== Segment start ==
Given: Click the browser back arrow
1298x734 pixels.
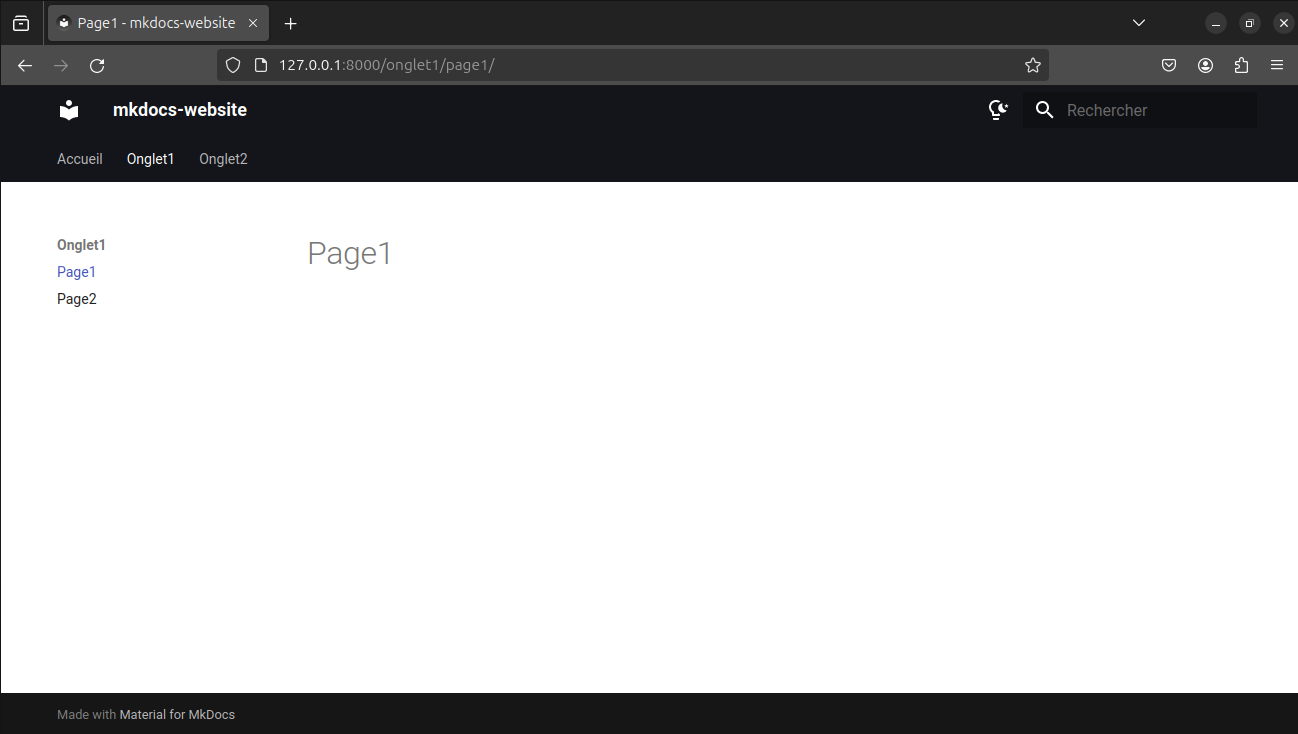Looking at the screenshot, I should 25,65.
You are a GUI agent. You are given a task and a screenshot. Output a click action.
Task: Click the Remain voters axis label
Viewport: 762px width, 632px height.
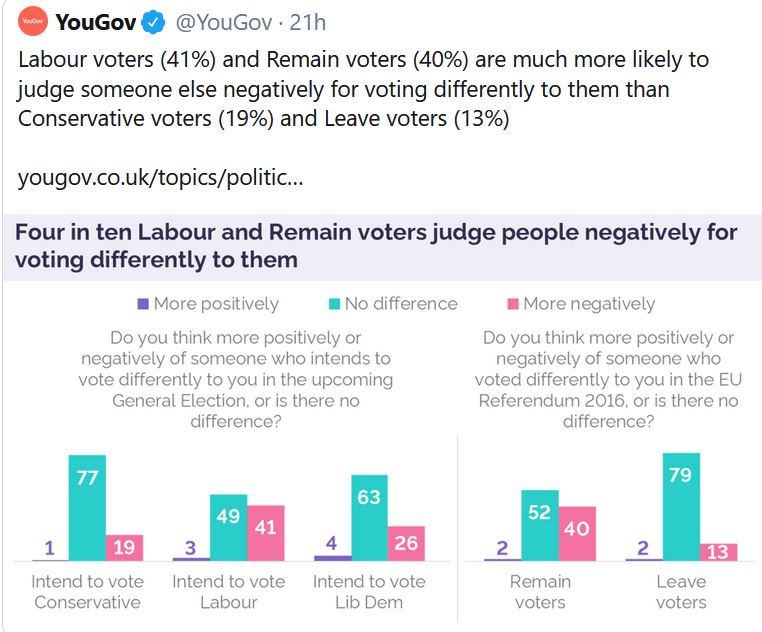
== Segment end ==
Copy everything in the records above except the pictures, exactly as written.

Given: Click the browser back arrow
1298x734 pixels.
Looking at the screenshot, I should 25,65.
You are a GUI agent. You are given a task and a screenshot. Output a click action.
Task: Click the Remain voters axis label
Viewport: 762px width, 632px height.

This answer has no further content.